▶ REQUIREMENTS:
[1] In the CLoadRobot code, what initial value is given to cmdFromBox?
[2] Summarize the CLoadRobot code in two sentences.
[3] Output the part of the CLoadRobot code that opens with the words containing "if (State == Initialize)" and closes with "put it here.".

===== PASSAGE

CLoadRobot::CLoadRobot(char *aName,double aLoadBaseTime,
    double aLoadCylinderTime,
    double aToReadyTime,int ProcNo) :BaseTask(aName,ProcNo)
    {
    LoadBaseTime = aLoadBaseTime;
    LoadCylinderTime = aLoadCylinderTime;
    ToReadyTime = aToReadyTime;
    InitialState = Start;
    cmdFromBox = -1;  // Initial value

    CreateStateNameArray(10);  // So the audit trail will have
        // state names
    CreateGlobal(5);  // Create global data bases
    //ActivateProfiling(5.e-6,80.e-6,15,LOG_PROFILE);
    RegisterStateName("Initialize",Initialize);
    RegisterStateName("Start",Start);
    RegisterStateName("PickupCylinder",PickupCylinder);
    RegisterStateName("PlaceCylinder",PlaceCylinder);
    RegisterStateName("GoingToReady",GoingToReady);
    RegisterStateName("AtReady",AtReady);
    RegisterStateName("PickupBase",PickupBase);
    RegisterStateName("PlaceBase",PlaceBase);
    }

int CLoadRobot::Run(void)
    {
    double Time;
    NumScans++; // Increment scan count
    int MsgIndex,FromTask;
    double MsgVal;

    if (State == Initialize)
        {
        // Initialization code.  If there is anything
        // that the task needs to do only once at
        // start-up, put it here.
        State = NextState = InitialState;  // To prevent this from running again
        return (1);
        }
    // Don't bother checking time here -- none of the states of this
    //  task do anything more than check time.
    if (NextState != -1)
        {
        // record audit trail here if desired
        AuditTrail(this, State, NextState);
        State = NextState;
        PrivateGlobalData[LOAD_ROBOT_State] = State;
        NextState = -1;
        RunEntry = 1;
        }
    else
        RunEntry = 0;

    switch(State)
        {
        case Start:
            // Entry
            if(RunEntry)
                {
                PrivateGlobalData[LOAD_ROBOT_Status] = 0; // Ready
                }
            // Action
            // Test/Exit
            NextState = AtReady;  // Unconditional
            break;
        case AtReady:
            // Entry
            if(RunEntry)
                {
                PrivateGlobalData[LOAD_ROBOT_Status] = 0; // Ready
                SendCompletionMessage(cmdFromTask,cmdFromBox,1);
                }
            // Action
            // Test/Exit
            if(GetRTMessage(LOAD_ROBOT_CMD_LoadCylinder,&MsgIndex,
                        &MsgVal,&FromTask))
                {
                // Load the cylinder
                NextState = PickupCylinder;

==========
===== EXTRACTED MATERIAL

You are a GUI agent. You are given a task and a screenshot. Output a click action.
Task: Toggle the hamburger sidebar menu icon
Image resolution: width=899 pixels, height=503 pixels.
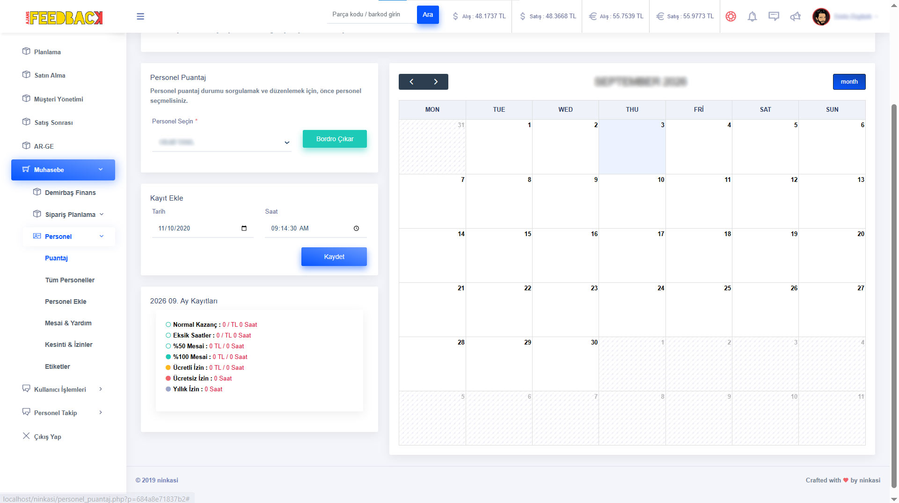pyautogui.click(x=140, y=16)
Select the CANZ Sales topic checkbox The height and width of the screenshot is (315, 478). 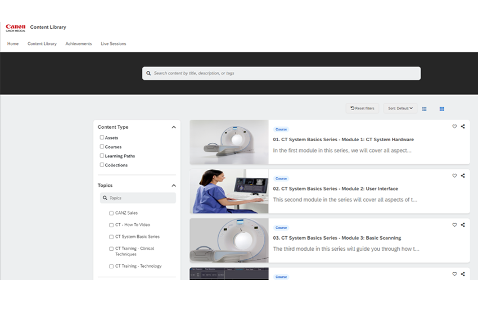[111, 213]
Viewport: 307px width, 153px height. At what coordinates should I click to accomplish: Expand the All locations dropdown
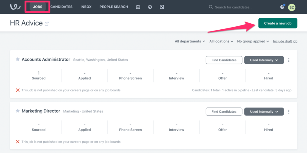(221, 41)
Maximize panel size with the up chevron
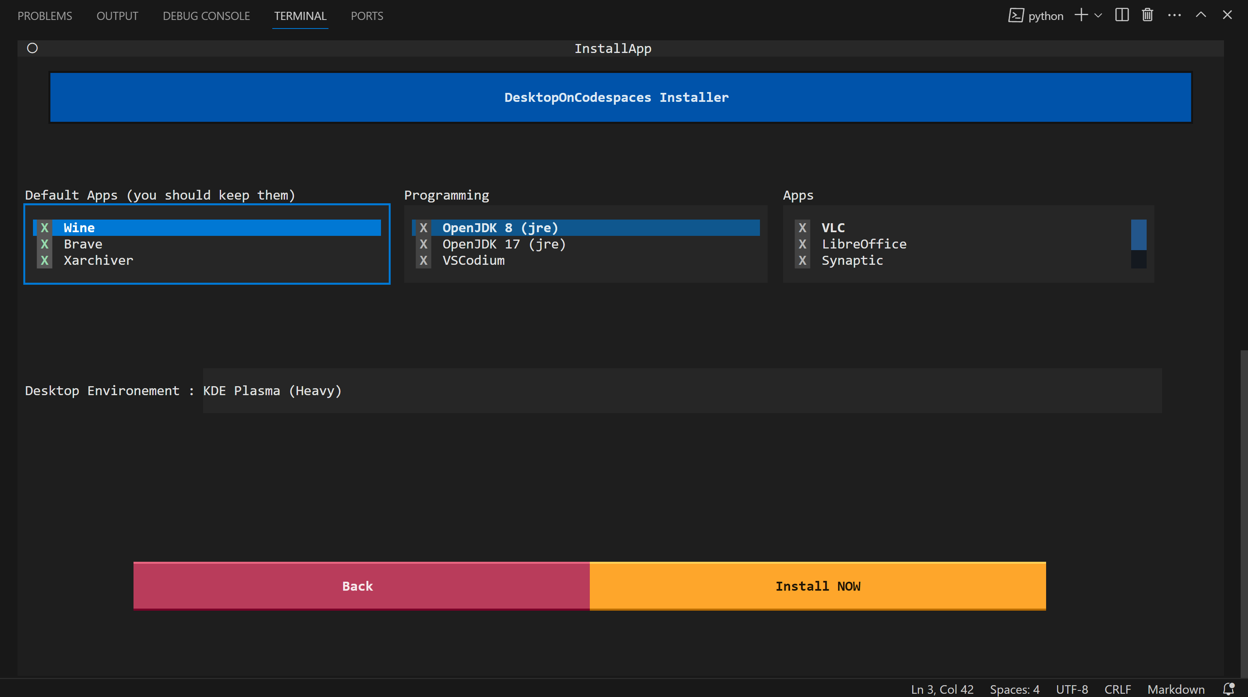Screen dimensions: 1248x697 point(1201,16)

==========

▶ OUTPUTS BY TASK:
[1] -1

[2] The CLoadRobot constructor stores the load base, load cylinder, and to-ready times, sets the initial state to Start, creates a state name array and global data bases, and registers names for eight states. Its Run function increments the scan count, handles one-time initialization, records state changes in the audit trail, and switches on the current state, moving unconditionally from Start to AtReady and from AtReady to PickupCylinder when a load-cylinder message arrives.

[3]
if (State == Initialize)
        {
        // Initialization code.  If there is anything
        // that the task needs to do only once at
        // start-up, put it here.